*Source records*:

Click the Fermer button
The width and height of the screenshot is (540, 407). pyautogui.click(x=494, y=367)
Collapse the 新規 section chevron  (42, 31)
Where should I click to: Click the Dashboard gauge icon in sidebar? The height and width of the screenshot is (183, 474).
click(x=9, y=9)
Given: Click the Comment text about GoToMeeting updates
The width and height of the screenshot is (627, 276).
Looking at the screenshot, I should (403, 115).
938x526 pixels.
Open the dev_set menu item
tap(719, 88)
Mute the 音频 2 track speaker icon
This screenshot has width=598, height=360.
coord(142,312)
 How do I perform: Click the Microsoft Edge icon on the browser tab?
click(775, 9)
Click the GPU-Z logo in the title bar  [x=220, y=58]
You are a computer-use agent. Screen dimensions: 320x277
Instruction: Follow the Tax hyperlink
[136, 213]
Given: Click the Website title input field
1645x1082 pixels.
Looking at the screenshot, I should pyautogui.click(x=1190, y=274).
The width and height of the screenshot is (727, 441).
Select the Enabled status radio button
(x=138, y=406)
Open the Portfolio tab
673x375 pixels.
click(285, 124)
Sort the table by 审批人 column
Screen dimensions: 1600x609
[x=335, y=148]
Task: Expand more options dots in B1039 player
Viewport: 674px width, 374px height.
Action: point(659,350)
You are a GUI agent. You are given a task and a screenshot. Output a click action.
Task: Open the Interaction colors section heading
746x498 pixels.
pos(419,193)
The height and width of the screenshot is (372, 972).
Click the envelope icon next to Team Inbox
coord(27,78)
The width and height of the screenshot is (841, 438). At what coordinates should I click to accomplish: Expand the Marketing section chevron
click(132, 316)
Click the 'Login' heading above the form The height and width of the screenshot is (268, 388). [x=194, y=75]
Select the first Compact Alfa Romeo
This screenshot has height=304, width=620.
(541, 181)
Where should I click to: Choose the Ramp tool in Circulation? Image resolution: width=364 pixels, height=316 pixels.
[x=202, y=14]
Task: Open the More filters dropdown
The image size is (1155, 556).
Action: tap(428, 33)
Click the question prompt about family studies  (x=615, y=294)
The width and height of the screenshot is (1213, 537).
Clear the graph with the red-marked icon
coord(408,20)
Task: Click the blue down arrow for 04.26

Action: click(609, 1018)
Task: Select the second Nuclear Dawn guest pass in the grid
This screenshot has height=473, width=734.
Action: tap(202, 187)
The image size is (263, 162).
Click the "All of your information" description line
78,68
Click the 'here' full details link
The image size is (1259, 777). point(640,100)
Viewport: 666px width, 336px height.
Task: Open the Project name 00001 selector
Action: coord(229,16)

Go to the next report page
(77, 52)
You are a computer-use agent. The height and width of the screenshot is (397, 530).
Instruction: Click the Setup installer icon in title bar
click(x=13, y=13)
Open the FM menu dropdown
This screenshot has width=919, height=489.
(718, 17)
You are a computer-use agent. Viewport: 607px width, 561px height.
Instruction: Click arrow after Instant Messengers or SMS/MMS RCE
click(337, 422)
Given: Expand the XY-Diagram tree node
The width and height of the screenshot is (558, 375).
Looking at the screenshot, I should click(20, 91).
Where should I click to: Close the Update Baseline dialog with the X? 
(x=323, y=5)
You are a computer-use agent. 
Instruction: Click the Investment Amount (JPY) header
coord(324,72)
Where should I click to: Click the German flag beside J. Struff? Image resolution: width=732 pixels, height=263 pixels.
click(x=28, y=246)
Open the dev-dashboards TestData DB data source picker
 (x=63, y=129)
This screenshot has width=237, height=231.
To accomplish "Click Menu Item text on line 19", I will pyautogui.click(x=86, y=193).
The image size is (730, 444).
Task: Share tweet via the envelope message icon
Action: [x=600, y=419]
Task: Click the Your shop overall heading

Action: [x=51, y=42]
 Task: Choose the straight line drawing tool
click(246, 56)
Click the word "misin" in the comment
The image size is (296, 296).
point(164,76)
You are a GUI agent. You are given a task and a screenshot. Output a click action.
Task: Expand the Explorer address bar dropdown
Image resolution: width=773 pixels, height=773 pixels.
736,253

*Your goal*: In the listing above, find the line with "Open the dev_set menu item" and the line with "Task: Select the"; output exactly those lines and all lines between them.

*Answer for the task*:
Open the dev_set menu item
tap(719, 88)
Mute the 音频 2 track speaker icon
This screenshot has width=598, height=360.
coord(142,312)
 How do I perform: Click the Microsoft Edge icon on the browser tab?
click(775, 9)
Click the GPU-Z logo in the title bar  [x=220, y=58]
You are a computer-use agent. Screen dimensions: 320x277
Instruction: Follow the Tax hyperlink
[136, 213]
Given: Click the Website title input field
1645x1082 pixels.
Looking at the screenshot, I should pyautogui.click(x=1190, y=274).
The width and height of the screenshot is (727, 441).
Select the Enabled status radio button
(x=138, y=406)
Open the Portfolio tab
673x375 pixels.
click(285, 124)
Sort the table by 审批人 column
Screen dimensions: 1600x609
[x=335, y=148]
Task: Expand more options dots in B1039 player
Viewport: 674px width, 374px height.
Action: point(659,350)
You are a GUI agent. You are given a task and a screenshot. Output a click action.
Task: Open the Interaction colors section heading
746x498 pixels.
pos(419,193)
The height and width of the screenshot is (372, 972).
Click the envelope icon next to Team Inbox
coord(27,78)
The width and height of the screenshot is (841, 438). At what coordinates should I click to accomplish: Expand the Marketing section chevron
click(132, 316)
Click the 'Login' heading above the form The height and width of the screenshot is (268, 388). [x=194, y=75]
Select the first Compact Alfa Romeo
This screenshot has height=304, width=620.
(541, 181)
Where should I click to: Choose the Ramp tool in Circulation? Image resolution: width=364 pixels, height=316 pixels.
[x=202, y=14]
Task: Open the More filters dropdown
The image size is (1155, 556).
Action: tap(428, 33)
Click the question prompt about family studies  (x=615, y=294)
The width and height of the screenshot is (1213, 537).
Clear the graph with the red-marked icon
coord(408,20)
Task: Click the blue down arrow for 04.26

Action: click(609, 1018)
Task: Select the second Nuclear Dawn guest pass in the grid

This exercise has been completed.